Açe bir yandan kendi iç kalkınmasını hayata geçirirken, bir yandan da muadili toplumların içinde yaşadığı sorunların aşılmasında model olma imtiyazını da elde edebilir. Bu bağlamda, akla ilk gelen husus Açe’de 2005 yılında imzalanan barış anlaşması ve devamındaki gelişmeler örneklik konusunda gözardı edilemeyecek uluslararası boyutlara sahip.
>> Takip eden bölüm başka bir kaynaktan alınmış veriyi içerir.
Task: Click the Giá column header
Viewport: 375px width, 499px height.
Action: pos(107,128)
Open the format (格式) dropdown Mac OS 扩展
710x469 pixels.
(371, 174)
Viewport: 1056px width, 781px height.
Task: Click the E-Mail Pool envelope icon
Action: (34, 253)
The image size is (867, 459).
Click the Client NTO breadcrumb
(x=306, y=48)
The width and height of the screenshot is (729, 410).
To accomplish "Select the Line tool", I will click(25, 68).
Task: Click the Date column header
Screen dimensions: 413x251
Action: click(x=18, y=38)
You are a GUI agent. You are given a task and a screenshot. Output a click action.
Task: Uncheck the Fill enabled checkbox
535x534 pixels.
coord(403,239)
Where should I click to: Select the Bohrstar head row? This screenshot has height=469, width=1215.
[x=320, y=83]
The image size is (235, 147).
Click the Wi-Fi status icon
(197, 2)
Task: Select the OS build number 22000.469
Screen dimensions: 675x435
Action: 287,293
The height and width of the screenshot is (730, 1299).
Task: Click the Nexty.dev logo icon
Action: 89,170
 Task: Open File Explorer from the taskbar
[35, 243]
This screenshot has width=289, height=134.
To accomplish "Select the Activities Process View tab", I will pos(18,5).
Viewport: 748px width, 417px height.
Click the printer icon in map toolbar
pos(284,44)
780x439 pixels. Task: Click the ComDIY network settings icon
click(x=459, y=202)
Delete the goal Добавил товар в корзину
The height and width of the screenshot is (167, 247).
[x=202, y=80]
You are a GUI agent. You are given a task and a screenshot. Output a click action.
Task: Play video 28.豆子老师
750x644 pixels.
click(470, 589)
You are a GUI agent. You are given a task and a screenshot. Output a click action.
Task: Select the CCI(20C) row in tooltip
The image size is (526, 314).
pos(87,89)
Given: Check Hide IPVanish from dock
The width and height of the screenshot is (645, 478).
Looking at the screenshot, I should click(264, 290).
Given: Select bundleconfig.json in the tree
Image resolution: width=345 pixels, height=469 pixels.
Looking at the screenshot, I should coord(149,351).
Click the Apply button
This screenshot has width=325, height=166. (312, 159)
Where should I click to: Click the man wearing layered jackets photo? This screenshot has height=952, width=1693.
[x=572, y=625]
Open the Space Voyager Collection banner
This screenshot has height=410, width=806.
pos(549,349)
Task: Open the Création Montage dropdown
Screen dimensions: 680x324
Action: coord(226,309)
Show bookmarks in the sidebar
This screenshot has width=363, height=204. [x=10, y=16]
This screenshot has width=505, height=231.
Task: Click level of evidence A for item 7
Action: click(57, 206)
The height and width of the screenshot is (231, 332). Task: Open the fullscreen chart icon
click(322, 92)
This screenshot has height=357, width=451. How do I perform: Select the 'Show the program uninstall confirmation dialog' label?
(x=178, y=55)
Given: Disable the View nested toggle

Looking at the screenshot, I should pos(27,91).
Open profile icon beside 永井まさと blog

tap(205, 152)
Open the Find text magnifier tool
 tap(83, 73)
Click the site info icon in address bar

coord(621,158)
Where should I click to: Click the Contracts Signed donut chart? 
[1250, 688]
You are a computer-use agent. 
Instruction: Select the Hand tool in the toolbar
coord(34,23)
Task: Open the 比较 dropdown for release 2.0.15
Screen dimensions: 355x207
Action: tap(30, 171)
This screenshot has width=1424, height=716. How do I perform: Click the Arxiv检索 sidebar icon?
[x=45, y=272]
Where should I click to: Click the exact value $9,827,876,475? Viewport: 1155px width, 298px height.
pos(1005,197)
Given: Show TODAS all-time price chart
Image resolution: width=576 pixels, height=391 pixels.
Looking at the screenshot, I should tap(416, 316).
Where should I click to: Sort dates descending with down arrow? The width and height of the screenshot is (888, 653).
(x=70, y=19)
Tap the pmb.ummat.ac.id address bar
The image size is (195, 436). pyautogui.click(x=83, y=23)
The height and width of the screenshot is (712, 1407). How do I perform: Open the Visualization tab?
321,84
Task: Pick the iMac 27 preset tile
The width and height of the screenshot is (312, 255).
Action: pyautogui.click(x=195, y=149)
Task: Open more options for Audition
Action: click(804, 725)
Açe Barış görüşmelerini yürüten ekibin kimi üyelerinin Mindanao, Papua gibi çatışma bölgelerinde de barış süreçlerine katkı yaptıklarını bildiğimizden, yeni dönemde, yönetimin bu konuda uluslararası duyarlılığı ortaya koyacak adımlar atması şaşırtıcı olmayacaktır. Son bir aydır uluslararası gündemde yer işgal eden Arakanlı Müslümanların sorunlarının halli de bu anlamda, Açe sivil toplum kuruluşlarının gündemine gireceğini düşünebiliriz. Hem aynı bölgede var olmaları, hem de benzer süreçleri taşımaları nedeniyle Açe ve Açelilerin tecrübesinin Arakanlılar için olumlu zeminler hazırlayacaktır. Birkaç yıl önce Açe yönetimi ve halkının kara sularına giren Arakanlılara muamelesi zihinlerde canlılığını korurken, yeni dönemde Açe Valisinin konuya hassasiyeti Açe’nin model bir toplum olması yolunda önemli bir adım olacaktır.